This super simple recipe has become my favourite variation to the sometimes time consuming Italian version. I make this at least once a month and freeze half for my work day lunches/dinners.
1 lb. lean ground beef or turkey (I use vegan crumbles)
1 pkg. taco seasoning (or make your own as I do)
1 can kidney beans, rinsed
1 can black beans, rinsed
1 jar salsa
4 to 5 large tortilla wraps
- Preheat oven to 400 degrees F. Prepare a 9 X 13 pan with light olive oil to prevent sticking.
- In a fry pan, cook ground meat until brown. Add taco seasoning and 1/4 cup of water; let simmer for about 10 minutes or until water is fully absorbed into the meat.
- While meat is simmering, in a large bowl mix together beans and salsa. Then add the meat when it is done.

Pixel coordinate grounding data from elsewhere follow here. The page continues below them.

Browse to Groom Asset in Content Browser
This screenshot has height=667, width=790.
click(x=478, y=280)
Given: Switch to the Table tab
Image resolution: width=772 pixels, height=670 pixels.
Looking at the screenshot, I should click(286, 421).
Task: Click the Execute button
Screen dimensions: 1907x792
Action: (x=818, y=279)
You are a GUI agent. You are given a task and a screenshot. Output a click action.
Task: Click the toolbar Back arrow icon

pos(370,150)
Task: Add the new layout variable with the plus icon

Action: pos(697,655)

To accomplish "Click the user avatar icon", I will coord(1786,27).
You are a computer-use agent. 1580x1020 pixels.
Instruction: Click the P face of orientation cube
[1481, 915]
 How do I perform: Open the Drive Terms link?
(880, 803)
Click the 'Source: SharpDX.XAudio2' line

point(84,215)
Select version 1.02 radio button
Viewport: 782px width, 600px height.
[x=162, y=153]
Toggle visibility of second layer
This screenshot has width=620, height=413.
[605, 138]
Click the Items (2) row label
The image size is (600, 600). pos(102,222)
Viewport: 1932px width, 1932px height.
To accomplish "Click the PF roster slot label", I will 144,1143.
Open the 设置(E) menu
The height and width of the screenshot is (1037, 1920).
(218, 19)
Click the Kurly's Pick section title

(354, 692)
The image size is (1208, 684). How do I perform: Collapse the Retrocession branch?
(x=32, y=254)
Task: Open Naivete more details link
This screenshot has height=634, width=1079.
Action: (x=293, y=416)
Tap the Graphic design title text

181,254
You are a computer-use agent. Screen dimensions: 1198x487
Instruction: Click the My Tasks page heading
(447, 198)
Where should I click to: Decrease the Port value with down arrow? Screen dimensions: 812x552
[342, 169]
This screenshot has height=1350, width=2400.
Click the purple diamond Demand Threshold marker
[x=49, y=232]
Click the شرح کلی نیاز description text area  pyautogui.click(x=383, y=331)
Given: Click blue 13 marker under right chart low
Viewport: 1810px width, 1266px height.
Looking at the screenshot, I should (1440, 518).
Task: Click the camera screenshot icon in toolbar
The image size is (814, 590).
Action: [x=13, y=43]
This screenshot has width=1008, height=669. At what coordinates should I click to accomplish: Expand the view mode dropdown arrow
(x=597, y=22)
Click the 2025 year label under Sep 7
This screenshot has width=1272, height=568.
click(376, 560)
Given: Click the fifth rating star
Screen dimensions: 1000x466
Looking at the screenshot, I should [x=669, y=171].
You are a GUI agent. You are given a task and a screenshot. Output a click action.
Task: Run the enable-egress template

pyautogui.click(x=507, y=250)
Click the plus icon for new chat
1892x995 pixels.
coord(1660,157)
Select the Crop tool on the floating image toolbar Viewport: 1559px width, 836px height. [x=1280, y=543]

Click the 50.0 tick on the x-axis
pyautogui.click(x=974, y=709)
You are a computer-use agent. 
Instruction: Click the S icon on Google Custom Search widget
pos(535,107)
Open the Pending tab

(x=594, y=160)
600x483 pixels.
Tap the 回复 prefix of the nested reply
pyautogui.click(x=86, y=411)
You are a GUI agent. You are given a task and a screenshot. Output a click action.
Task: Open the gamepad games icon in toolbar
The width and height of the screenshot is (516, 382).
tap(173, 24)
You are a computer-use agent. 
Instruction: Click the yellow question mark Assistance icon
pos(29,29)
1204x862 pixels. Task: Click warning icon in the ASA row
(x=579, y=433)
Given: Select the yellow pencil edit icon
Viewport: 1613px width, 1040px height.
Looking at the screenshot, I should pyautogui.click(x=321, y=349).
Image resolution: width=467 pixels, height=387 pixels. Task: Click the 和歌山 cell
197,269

Mix together well.
- In the oiled pan, spoon in half the bean/meat mixture – covering the entire bottom of the pan.
- Cut 3 tortilla wraps in half and put on top of the first layer of the bean/meat mixture – similar to laying lasagna noodles. Cover with shredded cheese.
- Repeat the above steps with the remaining bean/meat mixture and tortillas. Top with shredded cheese.
- Cook for 20 to 22 minutes or until the cheese is golden brown. Allow lasagna to set for 10 minutes before cutting. If desired, serve with a dollop of sour cream.